Screwing Up Garbage - HB 454

2 min read

Here we go again. We finally get people used to paper, not plastic, and Reps. Steve Riggs and Jerry Miller want to trash the system by introducing HB 454. It’s hard to mess up garbage, but this bill does just that. And along the way, it also screws up our overall waste management system, and sets the stage for multiple fights down the road between various local governments. It’s a bad bill, with bad outcomes, and needs to be pulled. Here’s why.

Louisville has one landfill. We also have a single board that oversees the waste management system for the county and what goes into that one landfill. If you’ve only got one landfill, that’s the way it should be; otherwise, you’ve got every small city and garbage collector dumping whatever they want into our one landfill.

The system went along fairly quietly until this board, commonly called the 109 Board, decided a few years ago to outlaw plastic leaf bags. Why? Because you can’t compost the leaves with the plastic, so the entire bag of leaves goes into the landfill and takes up space. Hundreds of thousands of bags of leaves, filling up our one landfill. Paper leaf bags, on the other hand, can be composted and sent back into the community. A win for everyone, right?

You would have thought so, until you heard the wails and gnashing of teeth about having to use paper bags. Apparently, some legislators think that people just don’t know how to operate paper bags any more, or something. But of course, most of the adults in our city are actual adults, and didn’t have a problem moving from plastic to paper, as we surmised would be the case when we first wrote about this. And, as noted in WFPL’s story, we have had a 99.85% compliance rate.

Now here come Riggs and Miller, who want to blow up the 109 Board and take away its authority to oversee our one landfill and our waste management system, and leave it up to every small city in the county to figure out. If you read the bill, it reads like the dropping of a bomb in legislative language; it uses the word “prohibit” at least six times just in the summary of the bill. Oh, and it declares the entire 109 Board to be vacant.

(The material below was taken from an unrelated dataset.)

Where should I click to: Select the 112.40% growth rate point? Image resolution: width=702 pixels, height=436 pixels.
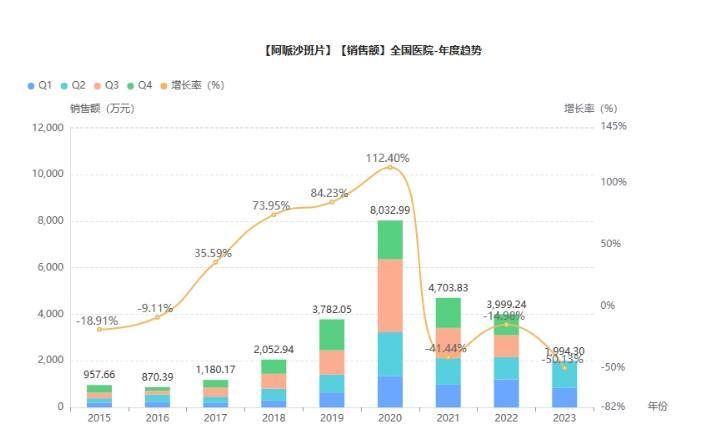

Great. Different cities following different rules, but sending their trash to the same county-wide landfill. One city uses paper and helps us sustain the life of the landfill, while another uses plastic and shortens it. But the first city still has to pay for the misuse of the second. Wonder how long it will take for one small city to sue another?

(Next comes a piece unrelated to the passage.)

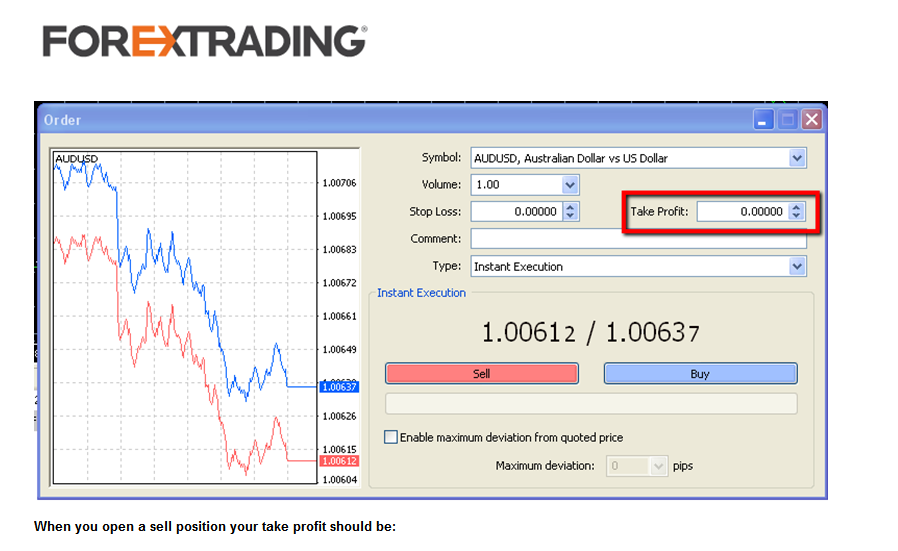This screenshot has width=898, height=551.
Task: Close the Order window
Action: 811,120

So, why would two sensible adult representatives want to blow up a working government system? Because of recycling. The Urban District has started moving to “wet-and-dry” recycling, and these two gentlemen are scared it is coming to the small cities. Apparently, asking people to separate their recyclables is once again too much for the citizens of our county. And so, in order to stop this horrendous overreach of government (“OMG, the horror – we have to put the newspapers and the spoiled milk in different bins!”), Riggs and Miller want to throw the whole system into chaos, halt our growing recycling culture, and cause our landfill to be used up decades before its time.

If there is a concern with wet-and-dry recycling, then state it. (Riggs calls it “radical recycling,” which tells me that he hasn’t met too many real radicals.) But don’t blow up our entire waste management system over it. That’s an overreaction that doesn’t belong in legislation.

Instead, file this bill where it belongs: in the trash.